We have a .NET app that we’ve deployed to some systems. We also have a URL that we assume is only published via our .NET app and not known on any other page. We are tracking user agents with MSIE in them and sending them to a file. When we check the file, yes, the predominent number of them have .NET in the user agent string. But a few of them do not. For instance:
Mozilla/5.0 (compatible; MSIE 9.0; Windows NT 6.1; Trident/5.0; BOIE9;ESMX)
Mozilla/5.0 (compatible; MSIE 9.0; Windows NT 6.0; Trident/5.0)
Mozilla/5.0 (compatible; MSIE 9.0; Windows NT 6.1; WOW64; Trident/5.0)
I guess we can make only two conclusions from this. One would be that our assumption that the registration page is accessible from some other link on the web (like Google found it). Another would be that someone has changed their user agent string with some tool/plugin/extension. Still another would be that some IE versions, even with .NET installed, do not announce their .NET in the user agent.

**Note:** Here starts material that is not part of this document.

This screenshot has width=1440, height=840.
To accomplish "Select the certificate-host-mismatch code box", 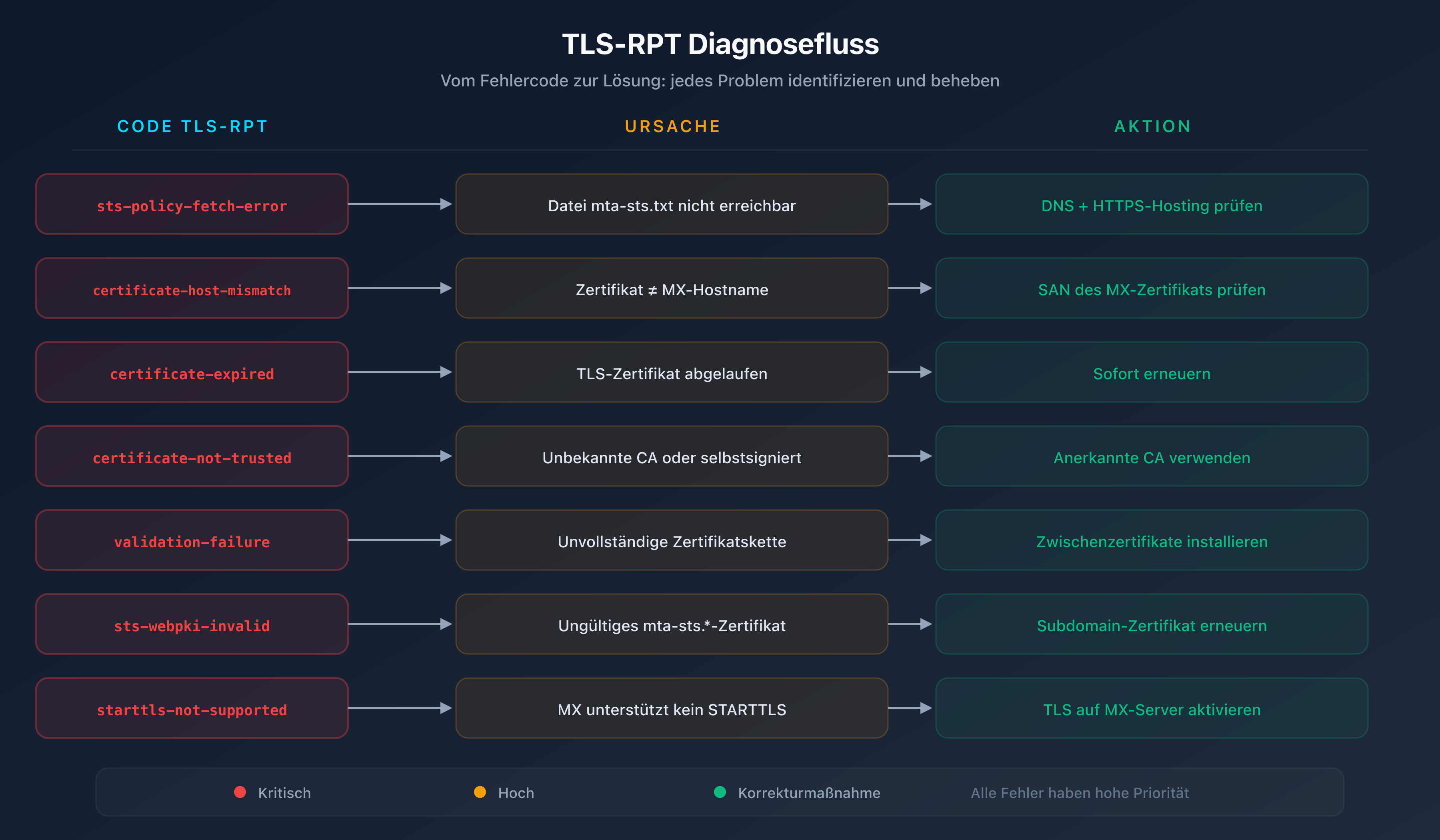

Our question to you is — is there a case where .NET is installed, and MSIE is in the user agent, and it doesn’t send us the .NET versions, if we assume that someone hasn’t altered their user agent string with a fake string?
Microsoft states in the link below that as of IE9, they stopped putting feature tokens for .NET in the user agent because they said it was breaking functionality on some web servers.
http://msdn.microsoft.com/en-us/library/ms537503(v=vs.85).aspx
…but as one other user mentioned above, proxies and antivirus software can sometimes alter the user agent string too, and so can some plugins/addons/extensions.